**Document excerpt:**
--- START ---

Yes, I finally got my grade fixed for the most part. The old warhorse of a professor would not give me the “B” I deserved, but at least I do not have to take the class again. I guess the middle road “C” was just a jab in the ribs for all the headache I caused him this summer.

I am going back home to babysit my autistic brother very soon. He is coming to live there forever, I guess. That part of my family is a long and complicated story involving curdling orange juice in milk, turning on televisions with screw drivers and eating fish heads served my money-grubbing caretakers.

It is sad that the “year” is ending and the roommates will soon part their ways. One is off to South America to visit his heritage using money from some weird, well-known site where people sponsor individuals for loans. Another is graduating and going off to become a twitchy rich man or something. Some of the other roommates are mysteries as to where they will end up in the fall. I will be living with one roommate and his rock climbing friend on the other side of campus.

I think I need a better bicycle.

This is more mature than a LiveJournal right?

I am in Tallahassee, pining for my girlfriend to get off work. Perhaps I will call some old friends.

--- END ---

**Data under study:**
--- START ---

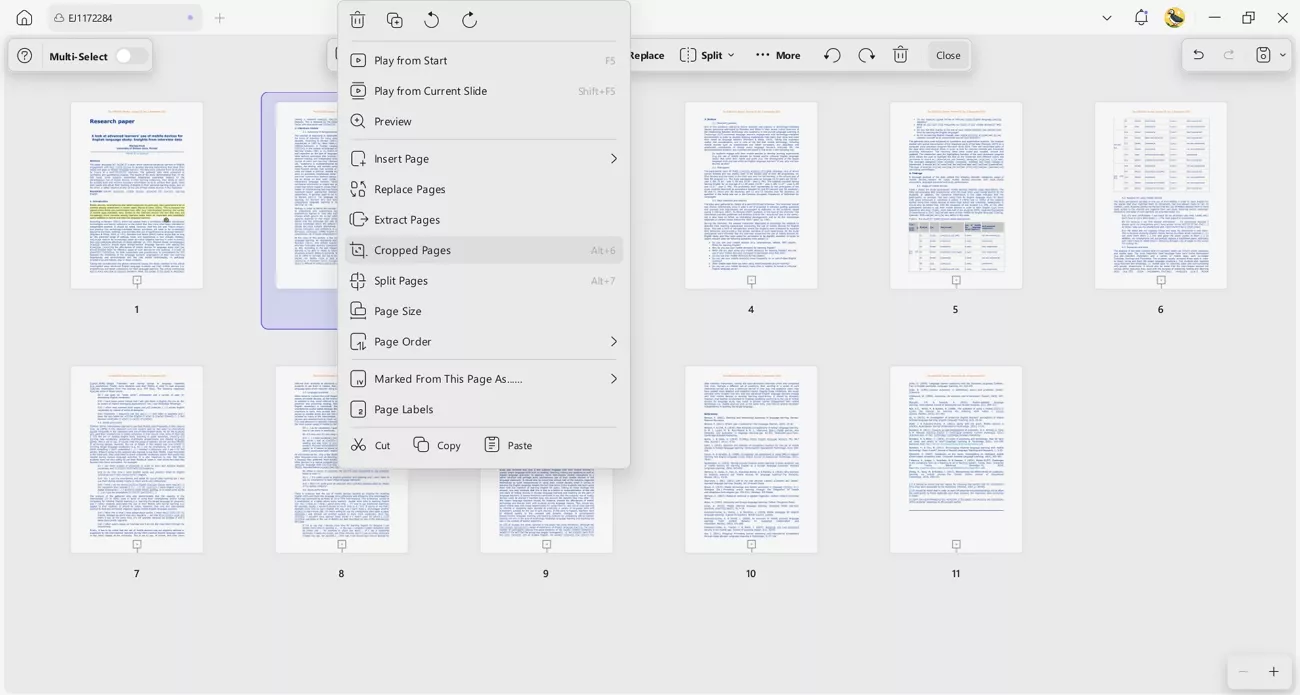1300x695 pixels.
Task: Click the zoom in plus control
Action: [1274, 671]
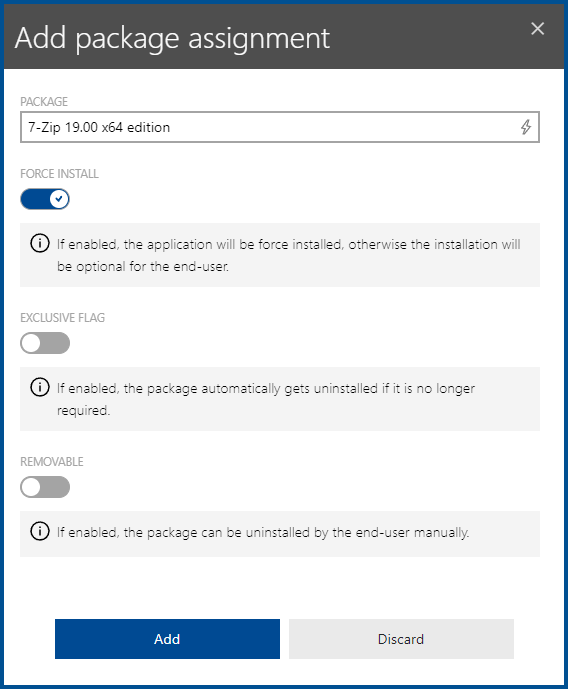Click the Add package assignment title

pos(172,39)
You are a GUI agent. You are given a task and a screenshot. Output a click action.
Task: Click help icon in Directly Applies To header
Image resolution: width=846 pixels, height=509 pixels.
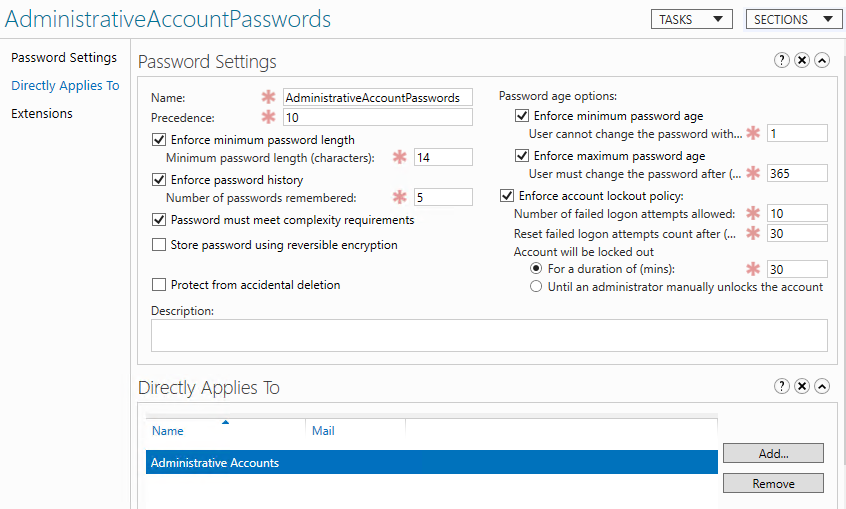tap(782, 386)
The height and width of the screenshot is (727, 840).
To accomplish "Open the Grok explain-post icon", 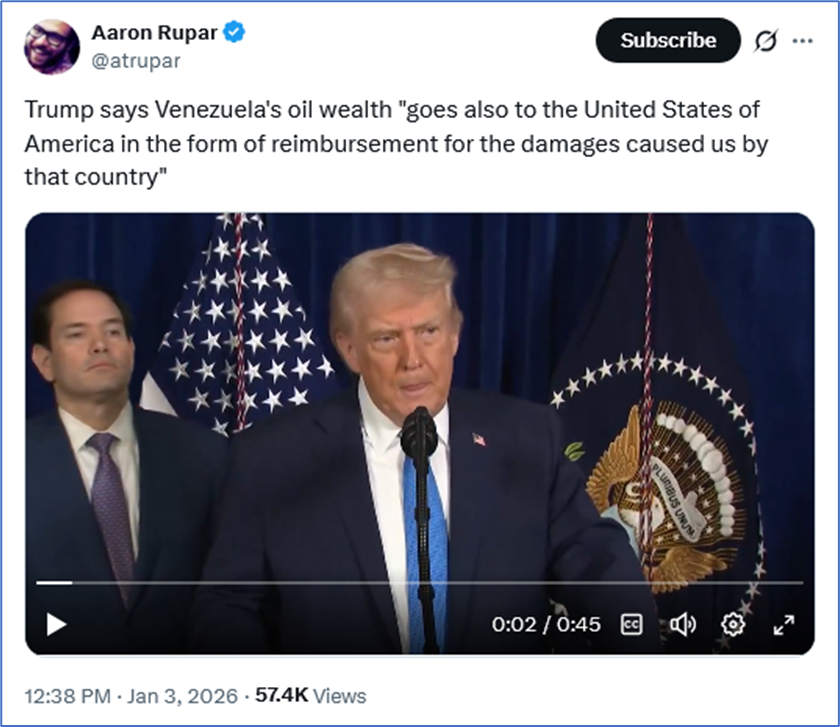I will [x=766, y=41].
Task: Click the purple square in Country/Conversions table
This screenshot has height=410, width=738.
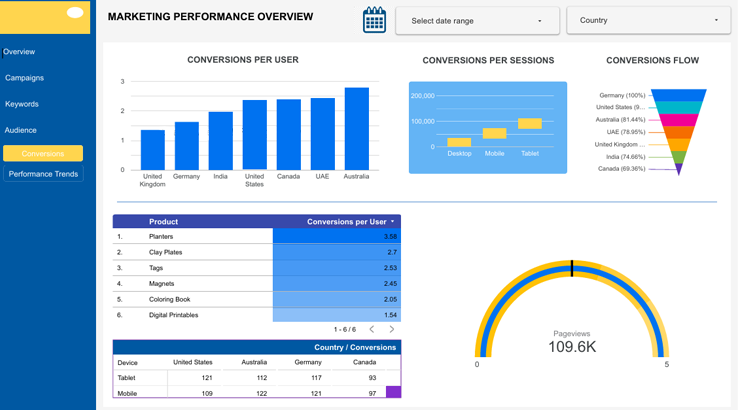Action: click(x=393, y=393)

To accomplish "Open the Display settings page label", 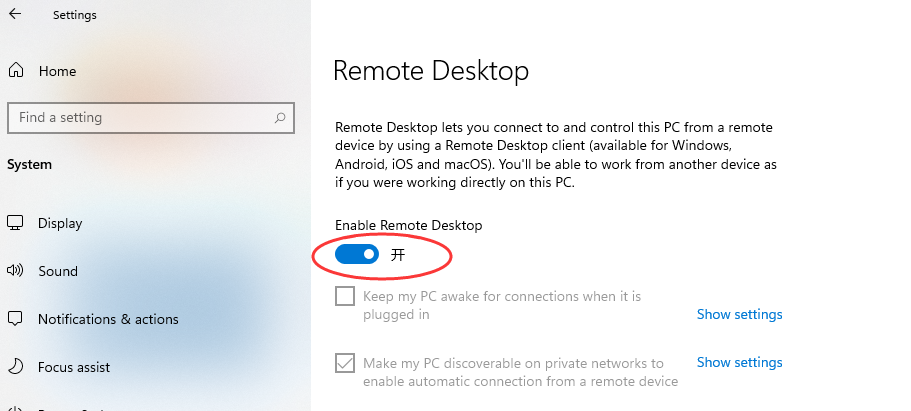I will 60,223.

--- END ---

**Assigned task 1:** Put the sentence "I think I need a better bicycle." from the blog post into Spanish.
**Assigned task 2:** According to the blog post, in which city is the writer waiting for the girlfriend to get off work?
**Assigned task 3:** Write what comes next in the blog post, picking up right after its final line.
This material has nothing to do with the blog post.

**Final answer 1:** Creo que necesito una bicicleta mejor.

**Final answer 2:** Tallahassee.

**Final answer 3:**
The Japan trip is in a mere 4 days. My birthday is in 8 days.

I made a note on Facebook informing everyone of my mailing address so that they could send birthday gifts. I thought it was funny in a fake, asshole way. Others might not know that I am joking, which is amusing in its own right.

We watched “The Hills Have Eyes” yesterday. My girlfriend said something like “this could have been set in Oklahoma just as easily without the nuclear test site excuse.”

It was frustrating to watch the characters make terrible decisions.

The movie did not know whether to go for corny or serious.

Oh crap, I forgot to pay my rent before I left Gainesville. I wonder how this is going to get done?

And … the battery on this laptop is dying as I type — so I will end here.

Happy Birthday wishes over a phone

More reminders of muscles I own.

I guess I pulled a hamstring during soccer last week — it hurt quite badly during yesterday’s game. I am getting better playing-wise, though; making goals, making assists, only kicking wide shots every once-in-awhile. People are starting to call me “the Gazelle.”. It is kind of flattering.

Listening to Mos Def, TV on the Radio, Against Me! and bootlegged Bob Dylan. It is what random shuffle deems I must listen to. And what I deem the reader must know.

I am updating this blog after multiple attempts to do something productive out in the real world. I set out today, oblivious that it was Memorial Day. I first headed to campus to discuss my grades and Bright Futures. I found it odd that Gainesville was such a deserted ghost town. Even for the summer, this was worse than usual.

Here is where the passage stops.